Em 2016, o Centro de Integridade Pública lançou um estudo intitulado “Os custos da Corrupção para a Economia de Moçambique”, tendo concluído que “O valor agregado dos custos de corrupção (representados na amostra), durante o período de 2002 a 2014, a preços correntes, é de USD 4.8 a 4.9 biliões, equivalentes a cerca de 30% do PIB de 2014. Esta percentagem encontra-se bem acima da média de todos os países africanos citados na secção 1. Isso significa que, em média, durante o período coberto pela amostra, o dano anual é de aproximadamente USD 500 milhões por ano.” Isto é avassalador para um regime que dizia lutar contra a corrupção.

Agora já sabemos que os 2,2 mil milhões de dólares das dívidas ilegais contratadas pelo governo do Presidente Guebuza foram retalhados por um grupinho para o pagamento de subornos a altas individualidades do seu governo, isso o relatório da Kroll deixou claro. Sem ignorar a sobrefacturação na compra de barcos da EMATUM e do armamento para o Exército.

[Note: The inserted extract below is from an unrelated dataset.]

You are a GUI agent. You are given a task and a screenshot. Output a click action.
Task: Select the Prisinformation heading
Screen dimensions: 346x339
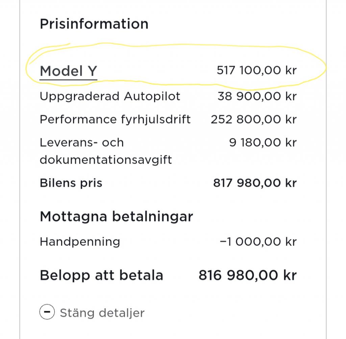94,24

Não me parece crível que o Presidente Guebuza não sabia que seus ministros e dirigentes dos Serviços de Informação e Segurança do Estado estavam envolvidos em esquemas de corrupção. O mais provável é que enquanto essas práticas brotavam e floresciam, por outro lado financiava-se os chamados G-40 para ganharem peito para embebedarem as massas com debates de defesa do sistema, exaltando a pátria do gangsterismo. Esses senhores também deviam ser julgados e condenados por terem usado meios electrónicos para enganar os moçambicanos.  

Mas o fruto quando está maduro cai por si, diz o ditado popular. E não há mal que dure para sempre. Por isso, associo-me a Jeremias Langa que no último Linha Aberta na Stv disse que, contrariamente ao sentimento generalizado, acredita na Justiça.

Até porque o nosso hino nacional nos conforta: “milhões de braços, uma só força, óh pátria amada vamos vencer”!

Verdade, porém, é que às vezes essa força escasseia-me quando leio que as receitas de um gás que ainda nem começou a ser explorado no Rovuma poderão ser usadas para o pagamento desse dinheiro, no lugar de financiar o desenvolvimento deste empobrecido Moçambique.

Olhando para a esperança de vida que não me dá mais de 56 anos, sinto pena das minhas filhas que terão um futuro penhorado por conta do pagamento de uma dívida da pátria que lhes pariu. O ministro da Economia e Finanças esclareceu há dias que o governo vai continuar a negociar com os credores as modalidades de pagamento. Isso deixa evidente que a pátria foi vendida, por…A(lguém).